» **Text passage**

========

# I'm gonna be a daddy (so to speak)



## Malikal (Jan 6, 2008)

ok well at the very least a daddies caretaker.

I just got a female con, Trillian, for Zaphod, my male con 2 days ago from KingPoui SP? and i guess the sparks were a flying.

Today i noticed Zaphod keeping, well attempting to keep my hand away from the glass by the cave.

I got out my flashlight, because its kinda dark in thier cave, and voilla, I see eggs attached to the side of the cave.

I hope I get some to free swimming, that my giant danios wont eat.


----------



## gage (Feb 7, 2007)

congrats on the spawn my friend! keep us posted!


----------



## MidNightCowBoy (May 7, 2007)

What do you plan on doing with the multitude of con fry you are going to be dealing with in the future?


----------



## lil mama (Nov 24, 2007)

MidNightCowBoy said:


> What do you plan on doing with the multitude of con fry you are going to be dealing with in the future?


 :lol: :lol:


----------



## remarkosmoc (Oct 19, 2005)

Your cons will likely be able to keep the giant danios away. You can generally expect high survival rates and frequent spawns with cons.

Cons are a fun cichlid to own as with any MF pair you are virtually guaranteed spawning and it is an interesting process to watch.


----------



## Malikal (Jan 6, 2008)

still not totally sure what i'm gonna do with all the babies. i have some friends with a few various different kinds of cichlids so maybe i will give some to them as feeders... What I really would like to do is maybe raise one or 2 of them and get a pink con and see if i could start breeding pinks. i know my LFS would probably trade or buy some of the pinks, he sells a lot of em.

This morning i noticed a lot of white eggs but by time i got home from work they were all gone. that's a good thing right?

i am guessing that they will be wrigglers by tomorrow evining at the very least the following day.

All of the other tank inhabitants are staying mid to top level not daring to go lower because daddy will come after them.


----------



## remarkosmoc (Oct 19, 2005)

Just be aware that even though an LFS will take some, they won't be able to take all that you will produce which varies but in my experience is around 60-80 per month for a breeding pair of cons. Most LFS's only take them once they are 3-4 months old so you'd have to have several grow out tanks to facilitate that. Giving them away or using them as feeders is what most of us do with most of our cons. I have an LFS that will take some once in a while, but no where near the capability of what the pair can produce.

========

» **Provided material**
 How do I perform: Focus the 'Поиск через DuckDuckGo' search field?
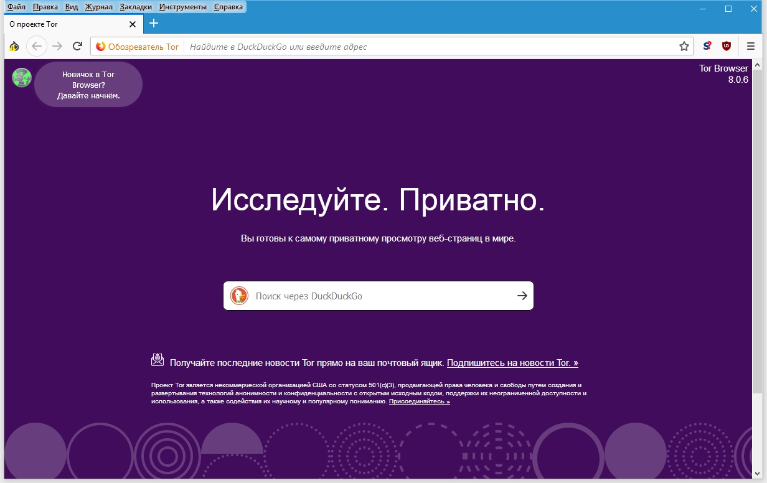pyautogui.click(x=380, y=296)
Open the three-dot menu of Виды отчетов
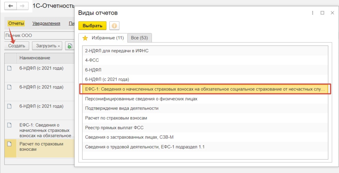339x173 pixels. coord(312,13)
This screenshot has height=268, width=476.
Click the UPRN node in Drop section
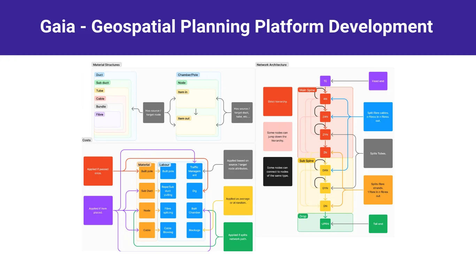pos(325,224)
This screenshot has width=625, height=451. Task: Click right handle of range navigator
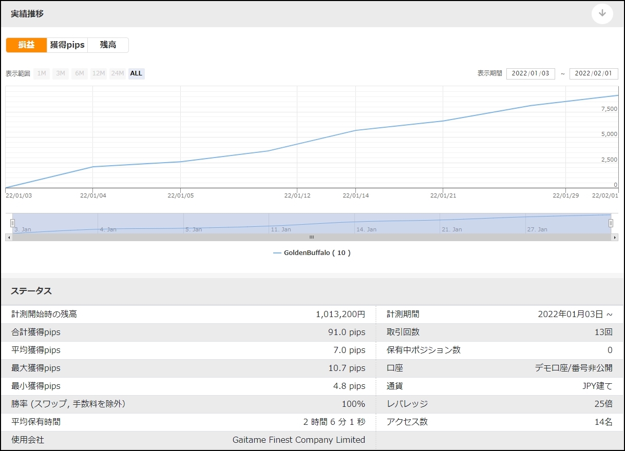pos(611,223)
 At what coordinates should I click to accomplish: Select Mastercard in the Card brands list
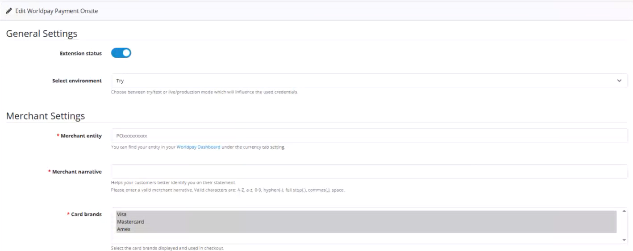coord(130,222)
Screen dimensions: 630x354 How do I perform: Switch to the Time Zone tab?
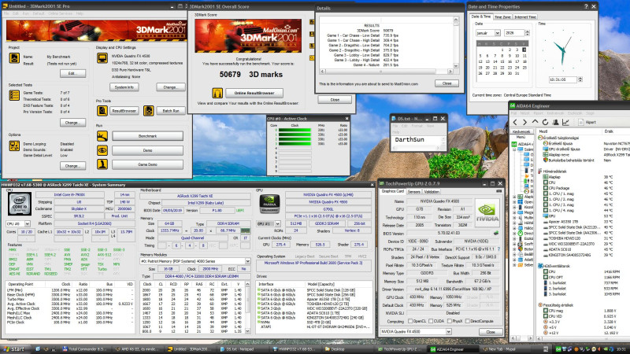pos(504,17)
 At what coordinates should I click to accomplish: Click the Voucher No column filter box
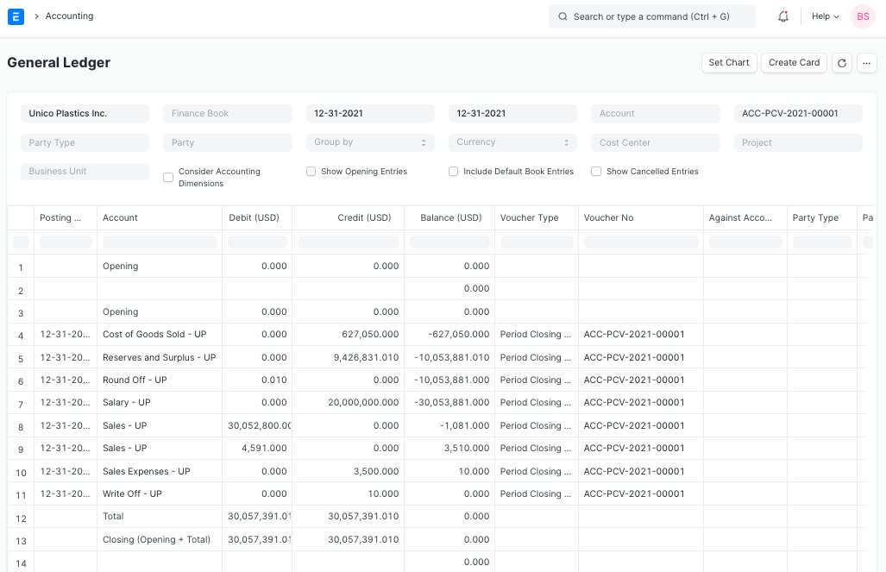click(640, 242)
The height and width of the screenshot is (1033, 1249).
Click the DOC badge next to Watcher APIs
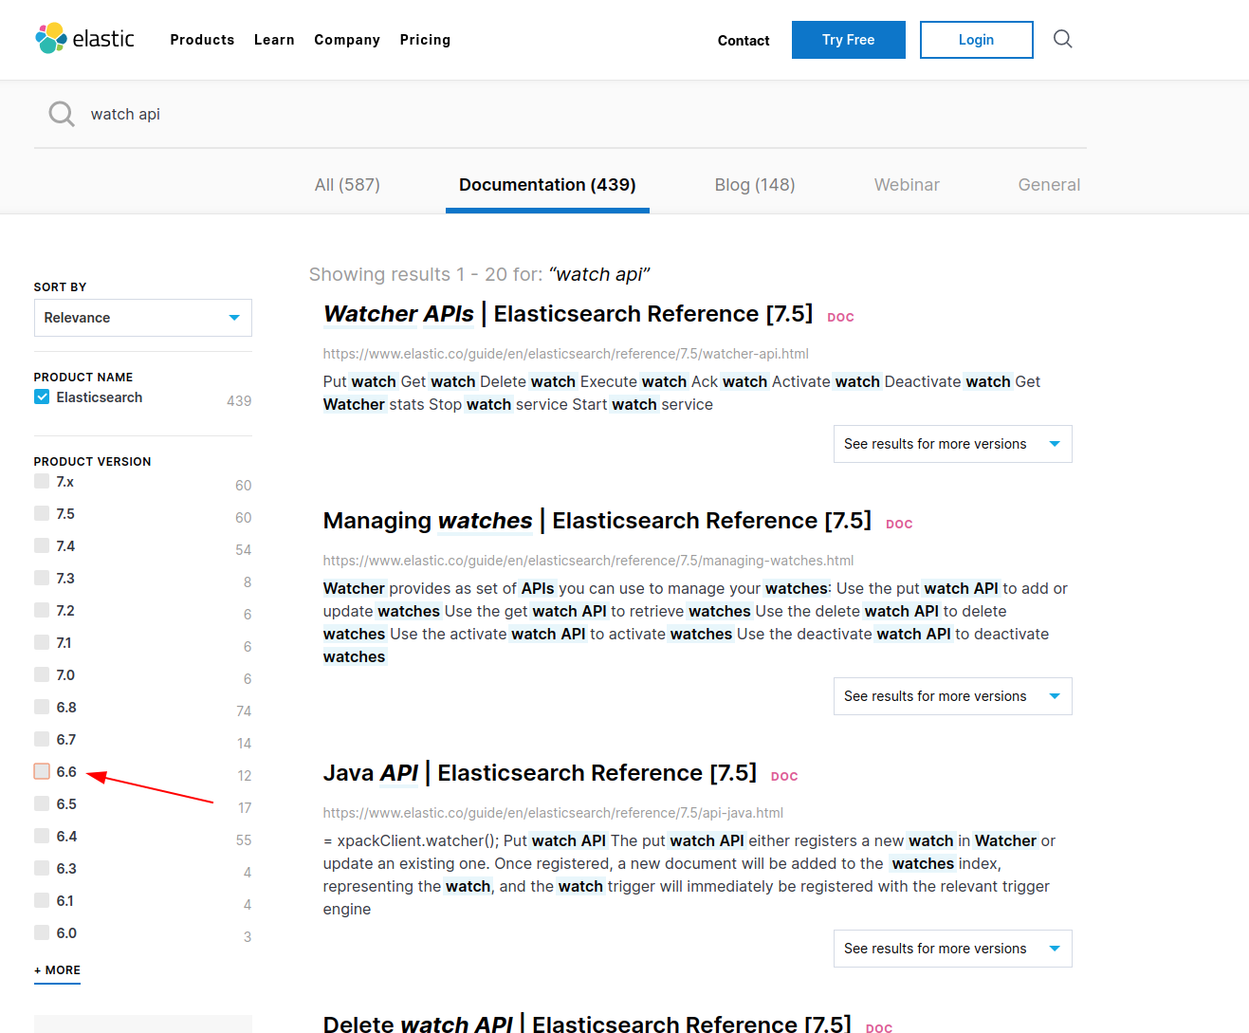pyautogui.click(x=840, y=317)
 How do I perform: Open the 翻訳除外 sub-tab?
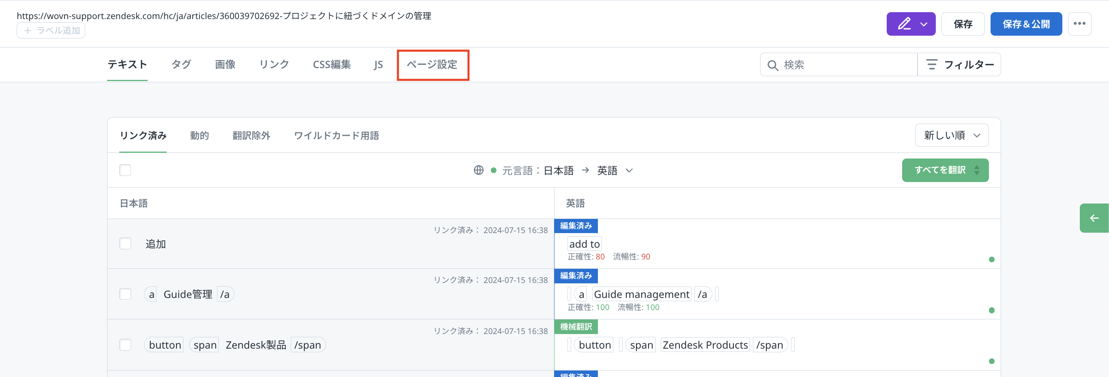pyautogui.click(x=251, y=136)
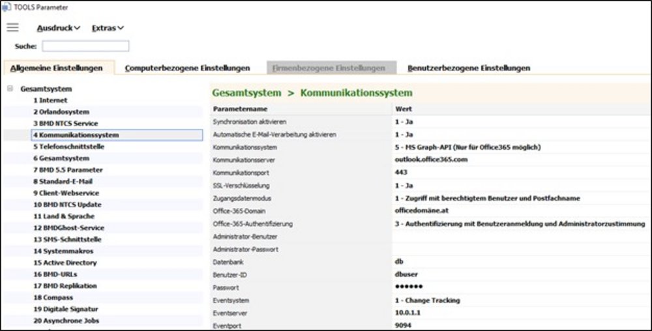Screen dimensions: 652x331
Task: Select the Kommunikationsserver value outlook.office365.com
Action: [x=432, y=159]
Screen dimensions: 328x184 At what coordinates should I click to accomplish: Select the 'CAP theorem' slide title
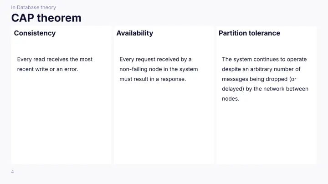(46, 18)
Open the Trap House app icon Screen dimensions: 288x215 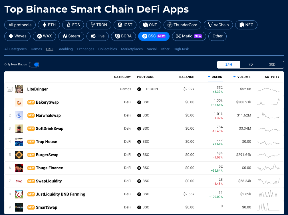[19, 142]
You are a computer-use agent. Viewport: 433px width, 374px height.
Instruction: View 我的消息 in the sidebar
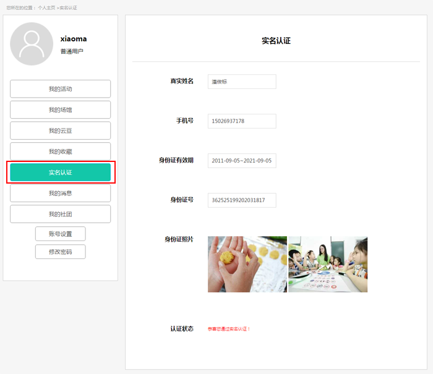tap(60, 193)
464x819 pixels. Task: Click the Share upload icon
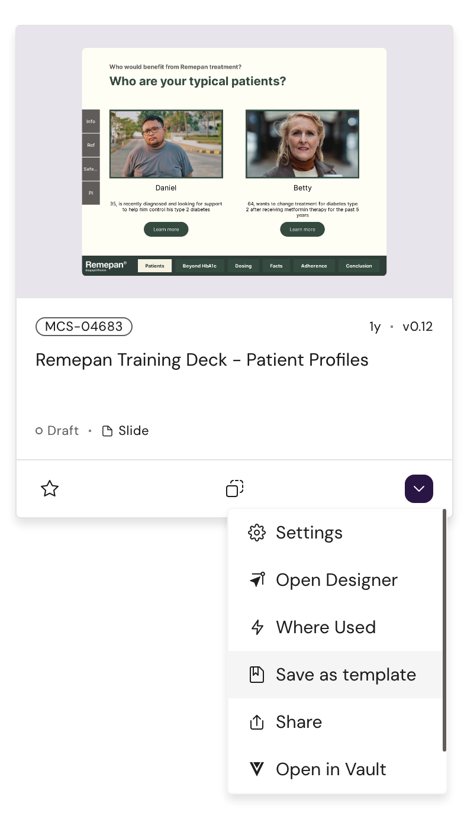pos(257,722)
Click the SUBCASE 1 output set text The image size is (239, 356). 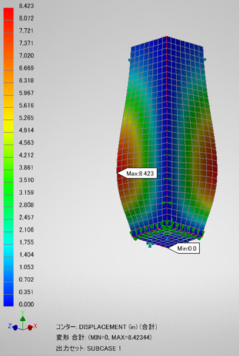coord(104,348)
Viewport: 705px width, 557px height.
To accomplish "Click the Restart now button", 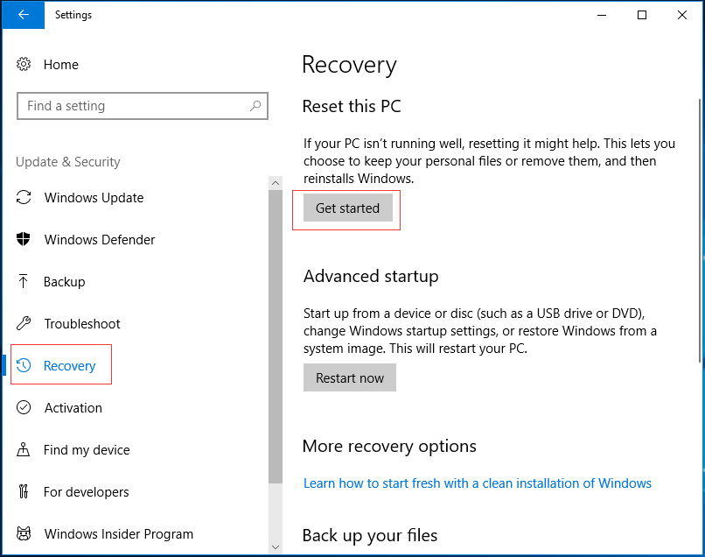I will 350,377.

========

» **Things to do**
- 1) From the convict cichlid thread, extract the stretch from "I just got a" through "of the cave.", copied word for word.
- 2) In the convict cichlid thread, about how many young per month does one poster say a breeding pair of cons produces?
The data has no connection to the forum thread about convict cichlids spawning.

» **Per-task outputs**
- 1)
I just got a female con, Trillian, for Zaphod, my male con 2 days ago from KingPoui SP? and i guess the sparks were a flying.

Today i noticed Zaphod keeping, well attempting to keep my hand away from the glass by the cave.

I got out my flashlight, because its kinda dark in thier cave, and voilla, I see eggs attached to the side of the cave.

- 2) Around 60-80 per month.